El asunto empieza en la escuela, cuando el niño está a punto de no aprobar el grado y los padres buscan un amigo del maestro o del director, o hablan con ellos o le dan regalos para lograr que el chico no pierda el año, “porque un año es un año”, dicen.

Entonces el niño entiende que lo más importante no es aprender sino tener un documento que cubra la apariencia de que aprendió. Así llega a la secundaria y va parchando sus vacíos académicos con favores.
Lo mismo hace en las universidades que se lo permiten y cuando se gradúa se incorpora a la vida colectiva con apariencia  de algo que realmente no es.

Tenemos, entonces una sociedad en la que hay muchos médicos que no saben medicina, maestros que no saben pedagogía, abogados que no saben de leyes, ingenieros que aborrecen los números, mecanógrafas que no se entienden bien con el teclado, jueces que no conocen de justicia.

Entonces armamos una sociedad en la que se aparenta que se gobierna pero no se gobierna, se aparenta que se legisla pero no se legisla, se aparenta que se administra justicia pero no es eso lo que se administra, se aparenta que vivimos en democracia pero no lo hacemos, se aparenta que somos ciudadanos pero no entendemos lo que eso significa.

Pero es difícil que las sociedades se muevan solo en el reino de la apariencia, pues la terca realidad está allí y hay enfermos que necesitan médicos verdaderos y niños que esperan por auténticos maestros y ciudadanos que requieren jueces probos y leyes adecuadas y un país entero que necesita un buen gobierno. Y, entonces, estallan los conflictos, y nos vamos enredando cada día más, porque a las apariencias se suman los intereses particulares que se verían tremendamente perjudicados si los ciudadanos realmente lo fuéramos y si los jueces administraran justicia y si quienes tienen la autoridad para controlar, lo hicieran.

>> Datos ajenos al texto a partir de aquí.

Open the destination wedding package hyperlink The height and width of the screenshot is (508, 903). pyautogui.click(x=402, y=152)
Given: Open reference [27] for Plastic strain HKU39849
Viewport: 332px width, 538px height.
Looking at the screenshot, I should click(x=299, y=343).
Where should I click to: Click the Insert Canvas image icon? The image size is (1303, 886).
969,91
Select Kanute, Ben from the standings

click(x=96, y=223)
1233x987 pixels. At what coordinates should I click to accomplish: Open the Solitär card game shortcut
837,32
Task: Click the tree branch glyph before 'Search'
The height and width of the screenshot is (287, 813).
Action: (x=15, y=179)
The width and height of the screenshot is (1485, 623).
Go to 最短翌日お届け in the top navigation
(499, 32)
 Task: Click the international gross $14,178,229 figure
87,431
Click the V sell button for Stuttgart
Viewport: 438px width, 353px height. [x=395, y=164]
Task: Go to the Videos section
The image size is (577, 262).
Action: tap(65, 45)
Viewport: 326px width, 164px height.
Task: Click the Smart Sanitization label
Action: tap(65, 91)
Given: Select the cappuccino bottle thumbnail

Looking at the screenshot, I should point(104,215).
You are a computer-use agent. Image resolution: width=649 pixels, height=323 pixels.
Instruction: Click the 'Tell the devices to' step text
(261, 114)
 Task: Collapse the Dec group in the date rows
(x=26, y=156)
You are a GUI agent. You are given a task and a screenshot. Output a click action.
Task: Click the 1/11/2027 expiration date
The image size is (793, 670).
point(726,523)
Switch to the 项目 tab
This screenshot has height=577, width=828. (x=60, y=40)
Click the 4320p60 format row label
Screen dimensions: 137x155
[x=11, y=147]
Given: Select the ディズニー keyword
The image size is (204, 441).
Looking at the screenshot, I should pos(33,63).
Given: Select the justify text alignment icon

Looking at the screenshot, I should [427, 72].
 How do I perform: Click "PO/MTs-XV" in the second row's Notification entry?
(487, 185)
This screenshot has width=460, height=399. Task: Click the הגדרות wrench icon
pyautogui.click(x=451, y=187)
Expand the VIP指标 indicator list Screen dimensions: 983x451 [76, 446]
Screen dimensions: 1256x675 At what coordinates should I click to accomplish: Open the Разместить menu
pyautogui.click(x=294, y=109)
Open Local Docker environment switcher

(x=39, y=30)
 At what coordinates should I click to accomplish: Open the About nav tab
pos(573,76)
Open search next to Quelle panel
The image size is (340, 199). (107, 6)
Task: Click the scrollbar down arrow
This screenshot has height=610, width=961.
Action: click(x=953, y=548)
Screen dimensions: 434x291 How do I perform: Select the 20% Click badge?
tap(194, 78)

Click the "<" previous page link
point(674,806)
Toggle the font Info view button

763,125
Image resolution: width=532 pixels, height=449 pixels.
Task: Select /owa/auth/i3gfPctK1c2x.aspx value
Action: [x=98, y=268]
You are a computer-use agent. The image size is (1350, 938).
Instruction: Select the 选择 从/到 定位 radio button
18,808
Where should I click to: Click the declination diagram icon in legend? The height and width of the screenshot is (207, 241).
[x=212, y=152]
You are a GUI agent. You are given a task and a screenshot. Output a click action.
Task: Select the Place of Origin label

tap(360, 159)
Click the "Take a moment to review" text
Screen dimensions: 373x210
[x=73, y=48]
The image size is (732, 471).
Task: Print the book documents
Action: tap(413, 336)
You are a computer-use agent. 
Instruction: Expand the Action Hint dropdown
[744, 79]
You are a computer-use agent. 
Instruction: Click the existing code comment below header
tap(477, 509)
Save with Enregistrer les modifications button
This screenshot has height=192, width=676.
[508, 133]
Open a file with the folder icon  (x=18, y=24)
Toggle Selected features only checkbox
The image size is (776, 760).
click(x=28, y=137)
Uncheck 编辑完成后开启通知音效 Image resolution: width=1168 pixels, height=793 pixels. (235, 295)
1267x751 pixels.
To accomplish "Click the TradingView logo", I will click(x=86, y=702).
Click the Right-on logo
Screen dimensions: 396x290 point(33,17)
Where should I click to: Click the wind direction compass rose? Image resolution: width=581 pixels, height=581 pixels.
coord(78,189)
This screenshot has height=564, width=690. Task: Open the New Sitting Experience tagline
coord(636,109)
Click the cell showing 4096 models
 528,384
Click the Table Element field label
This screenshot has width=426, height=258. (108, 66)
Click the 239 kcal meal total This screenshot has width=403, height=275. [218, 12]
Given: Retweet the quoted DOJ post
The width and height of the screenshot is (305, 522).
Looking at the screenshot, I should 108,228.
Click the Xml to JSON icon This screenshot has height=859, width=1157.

En todo esto, todos tenemos responsabilidad, pero quizás las universidades las tengan más claramente, pues al entregar títulos a quienes no pueden respaldarlos con el conocimiento que ellos requieren, contribuyen a mantener la farsa y al deterioro de la realidad social.

Debemos, pues, empezar por exigir una exhaustiva investigación de las instituciones que se definen a sí mismas como universidades, para asegurarnos de que lo son y no solo aparentan.